» CONSEGNA:
Stabilisci se ognuna delle tre affermazioni concorda con il brano qui sotto. Rispondi sì o no e riporta tra virgolette le parole del brano che lo decidono.
1. Mentre chi racconta cerca di cavarsela in modo sintetico, sta iniziando a piovere.
2. Secondo la ministra Stefania Giannini, il sistema d'istruzione italiano è troppo pratico.
3. Per la ministra, sapere non significa necessariamente saper fare.

Non ero ancora del tutto sveglio, era davvero tardi e stava
iniziando a piovere, così ho cercato di cavarmela nel modo più
sintetico: «Per capire se al referendum sulla Costituzione si deve
votare Sì o No».
Ovviamente, ho peggiorato le cose: «Questa stasera
me la spieghi, babbo!», mi ha detto, con uno sguardo severo.
Già, perché la Repubblica crede che sia utile che a undici anni
gli italiani studino il dibattito secolare sui poemi omerici?
Se lo deve essere chiesta anche la ministra Stefania Giannini,
concludendo che «l’Italia paga un’impostazione eccessivamente
teorica del sistema d’istruzione, legata alle nostre radici classiche.
Sapere non significa necessariamente saper fare. Per formare persone
altamente qualificate come il mercato richiede è necessario
imprimere un’impronta più pratica all’istruzione italiana, svincolandola
dai limiti che possono derivare da un’impostazione classica
e troppo teorica».

» DATI FORNITI:
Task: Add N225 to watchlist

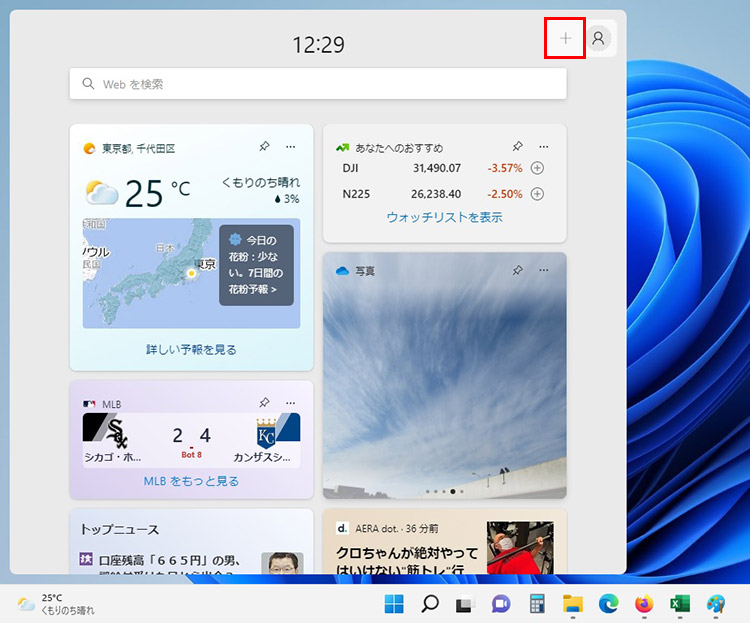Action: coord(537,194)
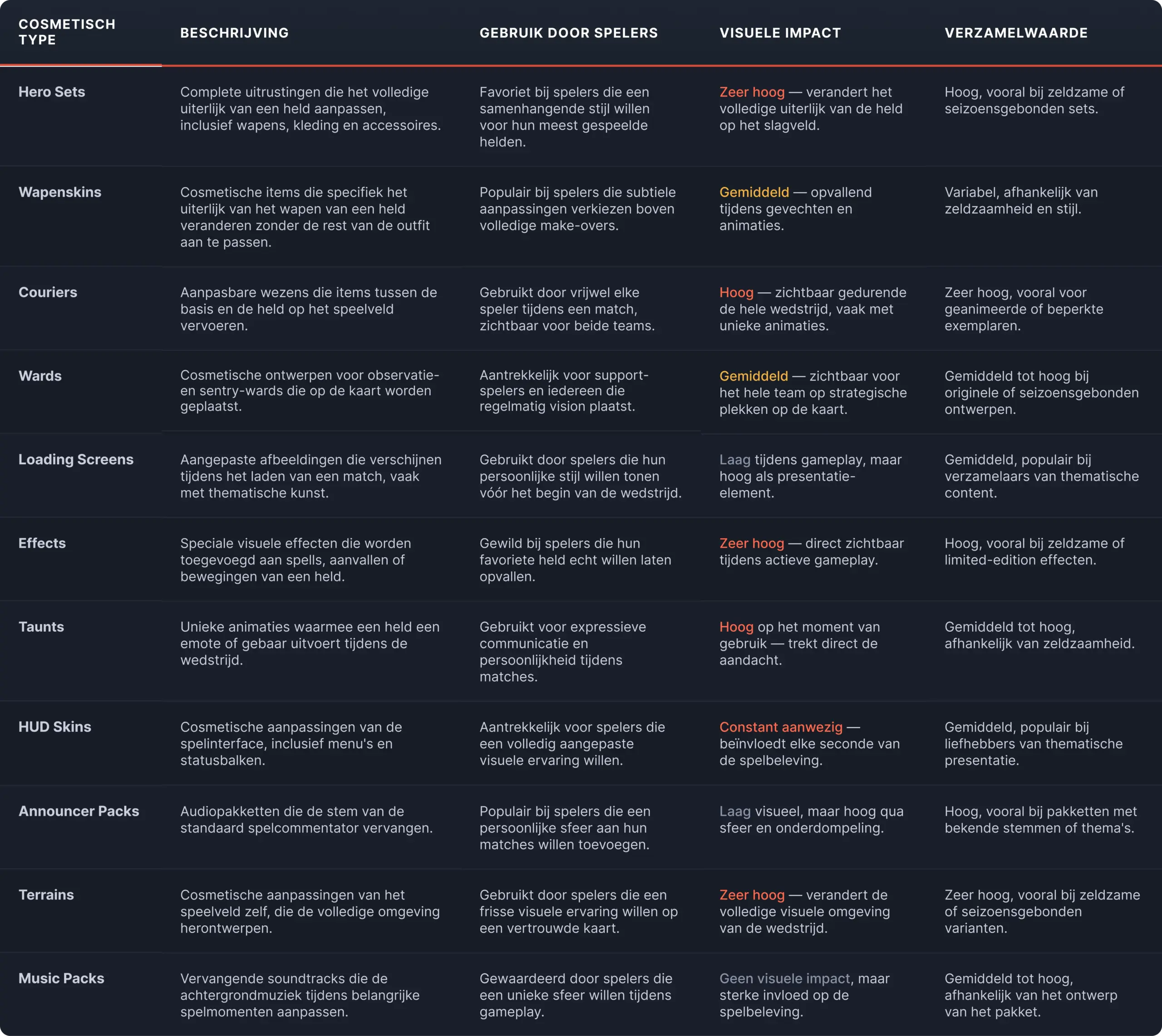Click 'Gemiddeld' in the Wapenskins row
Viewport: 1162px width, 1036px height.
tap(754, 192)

* * *

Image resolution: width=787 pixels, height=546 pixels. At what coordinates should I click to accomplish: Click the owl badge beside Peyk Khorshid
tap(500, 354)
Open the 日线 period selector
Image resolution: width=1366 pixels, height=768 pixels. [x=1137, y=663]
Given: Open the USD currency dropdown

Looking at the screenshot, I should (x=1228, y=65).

» RISPOSTA CORRETTA:
1. Sì: «stava iniziando a piovere».
2. No: «l’Italia paga un’impostazione eccessivamente teorica del sistema d’istruzione».
3. Sì: «Sapere non significa necessariamente saper fare».